Julie Rafalski

A Book About Mies van der Rohe

While preparing for my exhibition in Chicago this spring, I have been looking at Mies van der Rohe's architecture. My sourced material has been mostly second-hand books. I like the idea that these books are artefacts in themselves. They serve as a document not only of the architecture but the time they were published as well. The photographic and graphic design conventions of the day are preserved in these books. It's interesting how these conventions now draw attention to themselves. A book designed in the 70s has a certain feel to it. This "feel" then becomes another context for looking at the subject matter of the book.

My copy of one book on Mies van der Rohe, published in the 1970s, has a worn dust jacket and the dirty yellow cloth binding is faded around the edges.
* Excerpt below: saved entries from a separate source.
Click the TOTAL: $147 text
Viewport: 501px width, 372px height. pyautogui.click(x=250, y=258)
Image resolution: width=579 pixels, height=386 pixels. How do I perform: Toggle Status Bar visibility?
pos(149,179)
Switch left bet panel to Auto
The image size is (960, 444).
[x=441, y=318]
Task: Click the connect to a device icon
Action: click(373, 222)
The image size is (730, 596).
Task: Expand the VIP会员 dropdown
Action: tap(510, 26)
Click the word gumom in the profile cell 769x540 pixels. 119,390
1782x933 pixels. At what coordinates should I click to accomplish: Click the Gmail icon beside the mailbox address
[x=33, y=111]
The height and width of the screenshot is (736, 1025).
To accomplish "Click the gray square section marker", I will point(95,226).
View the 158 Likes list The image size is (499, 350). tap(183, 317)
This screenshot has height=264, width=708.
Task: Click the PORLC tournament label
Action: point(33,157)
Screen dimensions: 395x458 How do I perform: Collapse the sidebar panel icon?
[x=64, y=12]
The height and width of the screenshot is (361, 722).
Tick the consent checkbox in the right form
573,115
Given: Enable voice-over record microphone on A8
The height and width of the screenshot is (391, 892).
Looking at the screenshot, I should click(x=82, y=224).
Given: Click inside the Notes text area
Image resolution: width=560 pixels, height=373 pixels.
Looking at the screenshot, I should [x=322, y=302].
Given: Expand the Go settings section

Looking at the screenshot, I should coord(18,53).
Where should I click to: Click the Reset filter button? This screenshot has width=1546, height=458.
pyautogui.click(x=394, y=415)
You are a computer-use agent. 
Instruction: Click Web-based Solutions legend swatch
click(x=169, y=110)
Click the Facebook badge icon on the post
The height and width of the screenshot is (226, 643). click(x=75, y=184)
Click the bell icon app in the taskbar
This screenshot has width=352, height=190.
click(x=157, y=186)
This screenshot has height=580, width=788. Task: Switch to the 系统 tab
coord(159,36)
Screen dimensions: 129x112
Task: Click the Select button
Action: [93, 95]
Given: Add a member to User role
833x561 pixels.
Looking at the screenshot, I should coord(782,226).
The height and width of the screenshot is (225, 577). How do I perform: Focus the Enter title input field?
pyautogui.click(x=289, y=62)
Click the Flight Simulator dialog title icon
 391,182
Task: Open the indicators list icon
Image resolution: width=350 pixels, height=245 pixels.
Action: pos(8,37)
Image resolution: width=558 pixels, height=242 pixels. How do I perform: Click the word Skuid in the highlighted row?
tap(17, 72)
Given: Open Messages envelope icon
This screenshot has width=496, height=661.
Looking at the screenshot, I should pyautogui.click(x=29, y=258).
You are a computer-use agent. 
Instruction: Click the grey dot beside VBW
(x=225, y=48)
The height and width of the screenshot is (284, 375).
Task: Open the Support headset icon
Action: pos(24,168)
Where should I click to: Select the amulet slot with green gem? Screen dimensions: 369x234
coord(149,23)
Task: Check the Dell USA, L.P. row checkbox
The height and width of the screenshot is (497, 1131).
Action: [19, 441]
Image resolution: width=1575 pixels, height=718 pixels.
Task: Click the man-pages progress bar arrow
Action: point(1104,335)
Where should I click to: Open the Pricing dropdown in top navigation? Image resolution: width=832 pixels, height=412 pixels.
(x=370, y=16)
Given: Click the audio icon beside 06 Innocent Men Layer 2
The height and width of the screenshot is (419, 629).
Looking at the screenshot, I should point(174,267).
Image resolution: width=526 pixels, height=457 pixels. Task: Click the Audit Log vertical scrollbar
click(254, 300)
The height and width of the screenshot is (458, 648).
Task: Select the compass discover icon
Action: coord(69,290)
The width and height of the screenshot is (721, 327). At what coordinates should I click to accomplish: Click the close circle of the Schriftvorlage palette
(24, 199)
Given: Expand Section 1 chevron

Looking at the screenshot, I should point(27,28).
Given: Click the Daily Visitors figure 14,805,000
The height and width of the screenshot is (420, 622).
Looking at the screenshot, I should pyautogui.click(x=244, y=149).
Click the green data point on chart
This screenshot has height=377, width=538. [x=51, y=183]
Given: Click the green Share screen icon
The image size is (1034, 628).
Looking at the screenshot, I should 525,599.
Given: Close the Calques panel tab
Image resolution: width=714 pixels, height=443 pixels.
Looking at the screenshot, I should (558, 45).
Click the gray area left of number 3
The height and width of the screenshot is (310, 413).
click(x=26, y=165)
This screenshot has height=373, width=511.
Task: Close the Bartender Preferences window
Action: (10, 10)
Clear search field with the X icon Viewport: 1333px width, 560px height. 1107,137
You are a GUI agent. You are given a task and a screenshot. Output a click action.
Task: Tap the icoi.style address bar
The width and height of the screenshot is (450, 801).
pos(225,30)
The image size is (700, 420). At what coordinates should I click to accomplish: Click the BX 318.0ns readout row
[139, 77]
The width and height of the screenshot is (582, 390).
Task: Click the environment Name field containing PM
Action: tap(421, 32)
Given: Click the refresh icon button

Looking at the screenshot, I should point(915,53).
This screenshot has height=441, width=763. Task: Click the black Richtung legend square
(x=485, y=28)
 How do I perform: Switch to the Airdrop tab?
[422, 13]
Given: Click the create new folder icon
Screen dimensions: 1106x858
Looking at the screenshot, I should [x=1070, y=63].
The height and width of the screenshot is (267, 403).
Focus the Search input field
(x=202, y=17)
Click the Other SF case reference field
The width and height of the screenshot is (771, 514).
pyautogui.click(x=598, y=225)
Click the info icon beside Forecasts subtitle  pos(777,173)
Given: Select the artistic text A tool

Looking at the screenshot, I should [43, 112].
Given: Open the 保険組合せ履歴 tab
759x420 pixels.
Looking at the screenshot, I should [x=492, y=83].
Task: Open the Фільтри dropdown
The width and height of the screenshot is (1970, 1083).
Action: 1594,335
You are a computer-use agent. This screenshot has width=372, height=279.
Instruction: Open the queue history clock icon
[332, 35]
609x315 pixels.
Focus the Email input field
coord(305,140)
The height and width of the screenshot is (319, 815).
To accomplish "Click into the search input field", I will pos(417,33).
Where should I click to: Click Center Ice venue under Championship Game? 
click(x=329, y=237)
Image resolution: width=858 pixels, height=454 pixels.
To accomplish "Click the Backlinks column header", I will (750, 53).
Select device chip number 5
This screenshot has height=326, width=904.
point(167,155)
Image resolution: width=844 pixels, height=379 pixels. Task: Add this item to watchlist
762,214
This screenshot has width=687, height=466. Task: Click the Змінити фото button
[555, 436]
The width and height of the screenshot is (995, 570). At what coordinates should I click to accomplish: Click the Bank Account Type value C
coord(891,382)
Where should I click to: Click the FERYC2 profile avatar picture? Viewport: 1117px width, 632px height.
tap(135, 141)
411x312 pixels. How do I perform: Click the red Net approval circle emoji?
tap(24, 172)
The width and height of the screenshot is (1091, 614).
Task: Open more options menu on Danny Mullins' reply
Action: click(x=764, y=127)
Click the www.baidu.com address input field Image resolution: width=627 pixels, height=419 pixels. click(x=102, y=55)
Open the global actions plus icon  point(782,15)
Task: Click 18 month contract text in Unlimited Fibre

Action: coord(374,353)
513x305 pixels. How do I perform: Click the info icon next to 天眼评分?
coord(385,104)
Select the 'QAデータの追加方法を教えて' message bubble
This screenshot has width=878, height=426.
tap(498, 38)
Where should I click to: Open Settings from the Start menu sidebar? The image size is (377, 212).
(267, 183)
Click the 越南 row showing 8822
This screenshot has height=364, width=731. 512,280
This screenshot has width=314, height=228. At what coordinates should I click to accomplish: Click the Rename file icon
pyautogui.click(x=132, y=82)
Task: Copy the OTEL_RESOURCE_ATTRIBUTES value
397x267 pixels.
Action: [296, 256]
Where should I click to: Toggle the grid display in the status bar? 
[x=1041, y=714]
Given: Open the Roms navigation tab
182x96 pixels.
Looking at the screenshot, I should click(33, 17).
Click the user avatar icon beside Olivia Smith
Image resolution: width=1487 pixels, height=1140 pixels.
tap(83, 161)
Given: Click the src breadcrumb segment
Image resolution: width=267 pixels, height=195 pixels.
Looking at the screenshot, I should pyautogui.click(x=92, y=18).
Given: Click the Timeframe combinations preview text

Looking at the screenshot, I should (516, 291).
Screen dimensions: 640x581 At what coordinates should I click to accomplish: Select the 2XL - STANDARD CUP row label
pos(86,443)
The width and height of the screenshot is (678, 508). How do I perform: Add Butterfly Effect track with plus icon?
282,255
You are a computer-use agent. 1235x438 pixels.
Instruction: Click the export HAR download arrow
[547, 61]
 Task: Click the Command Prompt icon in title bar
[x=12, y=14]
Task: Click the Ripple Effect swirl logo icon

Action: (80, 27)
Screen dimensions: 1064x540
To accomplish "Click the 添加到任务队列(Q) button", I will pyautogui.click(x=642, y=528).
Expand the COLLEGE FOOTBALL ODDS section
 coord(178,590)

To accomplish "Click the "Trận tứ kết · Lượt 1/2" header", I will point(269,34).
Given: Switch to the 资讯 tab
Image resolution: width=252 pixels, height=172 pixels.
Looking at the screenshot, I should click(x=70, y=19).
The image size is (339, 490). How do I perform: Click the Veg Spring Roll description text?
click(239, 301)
The several colour prints in the book are fuzzy, as if during the printing process, the CMYK plates were slightly off. The photographic 'plates' show the Illinois Institute of Technology, the Lakeview Apartments, the Highfield House, the Seagram Building…

One page shows the Farnsworth House, in the autumn sunlight. If one looks closely at the house, one sees the dot screen printing pattern, which gives the sleek white supports of the building subtle stripes. On another page the house is seen photographed through the bare trees, whose dark brown shades remind me of a Caspar David Friedrich painting. The house is barely visible in this photograph, it could almost be a structure under construction, or a long forgotten ruin of a highway.

Another page shows interiors of buildings part of the University of Chicago. These are all lifeless, with no people in them. They almost seem like they are maquetes made out of paper. The eerie emptiness within these geometric environments make them seem almost like a stage set. Perhaps the view out one window is not really the Midway of the UC campus but a printed backdrop?

Looking through these pages I think of grid paper and how these buildings must have looked when drawn on its 2 dimensional surface. Rows and columns of perfect clean grey rectangles and squares. Then I think of some buildings that I have actually visited. Experiencing these buildings in the flesh was very different. The Chicago Federal Center, where I once got my passport renewed had a monumental quality- that doesn't necessarily translate to the printed page. Berlin's Neue Nationalgalerie also has this quality and when walking through it, one feels like a tiny spec of dust, in relation to the massive scale of windows and the endless ground level space with almost no walls.

But on these pages of the worn book, Mies' buildings are deformed by the printing ink, the warped pages, the musty smell, the archaic feel of the pages. When a building is captured in a still image, it takes on a life of its own. It is transformed into something else, perhaps a different type of architecture.